▸ **Required action**
Give the data again in full. Keep every line the same.

[Opening Raw data section]

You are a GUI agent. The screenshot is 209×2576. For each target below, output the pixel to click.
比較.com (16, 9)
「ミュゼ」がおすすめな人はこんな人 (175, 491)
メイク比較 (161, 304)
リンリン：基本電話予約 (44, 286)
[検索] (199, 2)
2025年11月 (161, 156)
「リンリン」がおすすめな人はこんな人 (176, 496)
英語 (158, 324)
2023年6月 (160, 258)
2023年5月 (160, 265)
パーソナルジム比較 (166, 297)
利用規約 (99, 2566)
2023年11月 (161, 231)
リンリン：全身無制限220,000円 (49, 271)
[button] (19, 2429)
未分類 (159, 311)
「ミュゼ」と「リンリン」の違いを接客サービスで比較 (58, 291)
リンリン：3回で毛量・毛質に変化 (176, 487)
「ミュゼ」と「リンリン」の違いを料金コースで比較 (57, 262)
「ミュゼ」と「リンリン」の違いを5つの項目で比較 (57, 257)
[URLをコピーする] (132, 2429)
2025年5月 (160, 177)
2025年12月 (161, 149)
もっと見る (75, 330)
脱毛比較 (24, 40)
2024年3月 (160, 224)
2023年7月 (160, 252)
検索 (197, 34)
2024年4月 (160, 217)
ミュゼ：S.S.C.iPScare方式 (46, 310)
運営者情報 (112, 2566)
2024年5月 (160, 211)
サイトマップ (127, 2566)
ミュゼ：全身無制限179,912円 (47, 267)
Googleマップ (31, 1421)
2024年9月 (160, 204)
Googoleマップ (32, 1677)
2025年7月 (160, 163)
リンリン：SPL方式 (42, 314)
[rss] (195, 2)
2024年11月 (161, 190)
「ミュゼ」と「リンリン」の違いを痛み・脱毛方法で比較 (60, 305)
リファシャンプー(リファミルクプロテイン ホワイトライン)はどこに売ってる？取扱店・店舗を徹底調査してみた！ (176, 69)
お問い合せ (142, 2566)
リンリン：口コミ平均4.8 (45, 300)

[Closing Raw data section]

▸ **Answer to this exercise**
You are a GUI agent. The screenshot is 209×2576. For each target below, output the pixel to click.
比較.com (16, 9)
「ミュゼ」がおすすめな人はこんな人 (175, 491)
メイク比較 (161, 304)
リンリン：基本電話予約 (44, 286)
[検索] (199, 2)
2025年11月 (161, 156)
「リンリン」がおすすめな人はこんな人 (176, 496)
英語 (158, 324)
2023年6月 (160, 258)
2023年5月 (160, 265)
パーソナルジム比較 (166, 297)
利用規約 (99, 2566)
2023年11月 (161, 231)
リンリン：全身無制限220,000円 (49, 271)
[button] (19, 2429)
未分類 (159, 311)
「ミュゼ」と「リンリン」の違いを接客サービスで比較 (58, 291)
リンリン：3回で毛量・毛質に変化 (176, 487)
「ミュゼ」と「リンリン」の違いを料金コースで比較 (57, 262)
「ミュゼ」と「リンリン」の違いを5つの項目で比較 (57, 257)
[URLをコピーする] (132, 2429)
2025年5月 (160, 177)
2025年12月 (161, 149)
もっと見る (75, 330)
脱毛比較 (24, 40)
2024年3月 (160, 224)
2023年7月 (160, 252)
検索 (197, 34)
2024年4月 (160, 217)
ミュゼ：S.S.C.iPScare方式 (46, 310)
運営者情報 (112, 2566)
2024年5月 (160, 211)
サイトマップ (127, 2566)
ミュゼ：全身無制限179,912円 (47, 267)
Googleマップ (31, 1421)
2024年9月 (160, 204)
Googoleマップ (32, 1677)
2025年7月 (160, 163)
リンリン：SPL方式 (42, 314)
[rss] (195, 2)
2024年11月 (161, 190)
「ミュゼ」と「リンリン」の違いを痛み・脱毛方法で比較 (60, 305)
リファシャンプー(リファミルクプロテイン ホワイトライン)はどこに売ってる？取扱店・店舗を徹底調査してみた！ (176, 69)
お問い合せ (142, 2566)
リンリン：口コミ平均4.8 (45, 300)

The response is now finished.